Here I provide my idea for nrpe check for all OpenStack networks should look like. When the nrpe-external-master.available flag exists, the check_openstack_networks.py file will be installed as a nagios plugin. This file checks all OpenStack networks to see if they are in the ACTIVE state. If the network is in the DOWN state, raises a warning, and if another problem occurs (problem with parsing networks from OpenStack output, etc.), raises a critical error.

After verifying the correctness of my approach, I will provide more information about other checks.

sudeephb commented 9 months ago

(by rgildein) WIP PR at https://github.com/juju-solutions/charm-openstack-integrator/pull/43

In my design, I changed only one thing, and that was creating individual py files for checks to reuse functions.

sudeephb commented 9 months ago

(by aluria) The approach described in #1 has been slightly modified. When a Neutron port reports "DOWN", the nagios alert raised is CRITICAL, not warning.

The PR mentioned in #2 is ready for review. As mentioned in my last comment [1], I think the use of python-openstackclient, installed via layer.yaml, will need to be reviewed.
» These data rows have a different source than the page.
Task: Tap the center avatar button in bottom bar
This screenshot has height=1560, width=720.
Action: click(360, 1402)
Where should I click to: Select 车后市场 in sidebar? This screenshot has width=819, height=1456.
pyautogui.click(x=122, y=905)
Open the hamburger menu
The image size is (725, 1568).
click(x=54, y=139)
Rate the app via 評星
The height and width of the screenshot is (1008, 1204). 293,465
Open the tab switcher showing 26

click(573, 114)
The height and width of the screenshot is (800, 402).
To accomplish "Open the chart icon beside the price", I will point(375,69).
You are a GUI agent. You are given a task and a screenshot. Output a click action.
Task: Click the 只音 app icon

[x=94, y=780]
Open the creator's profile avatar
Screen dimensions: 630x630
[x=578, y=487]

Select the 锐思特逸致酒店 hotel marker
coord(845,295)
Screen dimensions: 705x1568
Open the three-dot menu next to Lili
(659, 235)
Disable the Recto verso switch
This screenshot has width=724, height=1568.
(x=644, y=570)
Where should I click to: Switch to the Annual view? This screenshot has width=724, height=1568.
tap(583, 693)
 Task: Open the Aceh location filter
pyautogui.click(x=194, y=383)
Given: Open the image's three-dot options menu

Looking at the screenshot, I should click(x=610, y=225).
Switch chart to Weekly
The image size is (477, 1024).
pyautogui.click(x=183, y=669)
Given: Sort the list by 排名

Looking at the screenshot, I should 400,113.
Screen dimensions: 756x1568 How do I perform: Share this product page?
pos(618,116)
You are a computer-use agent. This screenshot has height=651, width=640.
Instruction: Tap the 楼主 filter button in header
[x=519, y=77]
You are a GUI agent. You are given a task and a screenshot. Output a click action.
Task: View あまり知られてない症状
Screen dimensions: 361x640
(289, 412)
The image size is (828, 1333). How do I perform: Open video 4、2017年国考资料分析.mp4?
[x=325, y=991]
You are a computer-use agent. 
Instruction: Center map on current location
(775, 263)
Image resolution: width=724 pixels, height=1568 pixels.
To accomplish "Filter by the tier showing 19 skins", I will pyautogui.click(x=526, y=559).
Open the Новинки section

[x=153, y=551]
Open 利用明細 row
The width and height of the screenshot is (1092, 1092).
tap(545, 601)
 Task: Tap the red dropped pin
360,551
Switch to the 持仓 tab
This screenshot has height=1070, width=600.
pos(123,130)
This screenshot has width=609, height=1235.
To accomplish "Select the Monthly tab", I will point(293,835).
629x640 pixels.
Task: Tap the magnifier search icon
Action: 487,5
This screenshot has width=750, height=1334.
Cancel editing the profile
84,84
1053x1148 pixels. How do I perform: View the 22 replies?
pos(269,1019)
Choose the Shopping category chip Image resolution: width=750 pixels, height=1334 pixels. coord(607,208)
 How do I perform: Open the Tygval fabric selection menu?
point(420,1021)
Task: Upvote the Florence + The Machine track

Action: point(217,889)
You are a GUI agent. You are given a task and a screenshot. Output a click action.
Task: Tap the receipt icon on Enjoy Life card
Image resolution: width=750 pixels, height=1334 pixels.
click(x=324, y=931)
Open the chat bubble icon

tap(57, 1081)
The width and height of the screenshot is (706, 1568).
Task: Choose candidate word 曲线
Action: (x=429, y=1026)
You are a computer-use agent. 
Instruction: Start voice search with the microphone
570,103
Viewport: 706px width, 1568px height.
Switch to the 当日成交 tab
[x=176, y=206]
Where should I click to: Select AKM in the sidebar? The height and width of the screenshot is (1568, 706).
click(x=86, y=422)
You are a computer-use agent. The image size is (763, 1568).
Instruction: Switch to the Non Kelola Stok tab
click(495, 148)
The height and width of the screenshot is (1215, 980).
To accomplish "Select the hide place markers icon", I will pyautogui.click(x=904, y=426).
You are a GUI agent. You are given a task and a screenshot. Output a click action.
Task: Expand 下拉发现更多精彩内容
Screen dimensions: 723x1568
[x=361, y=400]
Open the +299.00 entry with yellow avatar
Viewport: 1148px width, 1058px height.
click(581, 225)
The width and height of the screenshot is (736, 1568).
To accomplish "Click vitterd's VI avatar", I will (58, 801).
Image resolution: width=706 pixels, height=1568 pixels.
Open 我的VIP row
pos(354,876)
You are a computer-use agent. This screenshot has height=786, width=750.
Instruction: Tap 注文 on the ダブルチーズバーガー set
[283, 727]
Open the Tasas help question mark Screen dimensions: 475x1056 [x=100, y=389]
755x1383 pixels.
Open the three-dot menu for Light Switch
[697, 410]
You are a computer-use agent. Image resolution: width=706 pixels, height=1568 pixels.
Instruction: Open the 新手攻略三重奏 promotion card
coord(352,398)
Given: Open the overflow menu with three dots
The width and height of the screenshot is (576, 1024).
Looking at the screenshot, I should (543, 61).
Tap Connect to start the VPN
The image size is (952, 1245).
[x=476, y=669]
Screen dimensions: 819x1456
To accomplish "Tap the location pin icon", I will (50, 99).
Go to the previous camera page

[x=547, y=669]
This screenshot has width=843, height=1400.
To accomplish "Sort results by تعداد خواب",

The nrpe script(s) are able to use native python libs, but it would break the approach taken until now (use a snap from the snapstore of deployed via Juju resources, in case no Internet access exists).

https://github.com/juju-solutions/charm-openstack-integrator/pull/43#issuecomment-778240754

sudeephb commented 9 months ago

(by aluria) The bug would not be complete, in case of approval of the previous PR, because a LB nrpe check is still missing (WIP).

sudeephb commented 9 months ago

(by rgildein) After the discussion, we decided that NRPE checks should not be a part of charm-openstack-integrator. Instead, charm-openstack-service-checks should be used. Since it already has check for Octavia LB, I will add only check for OpenStack resources.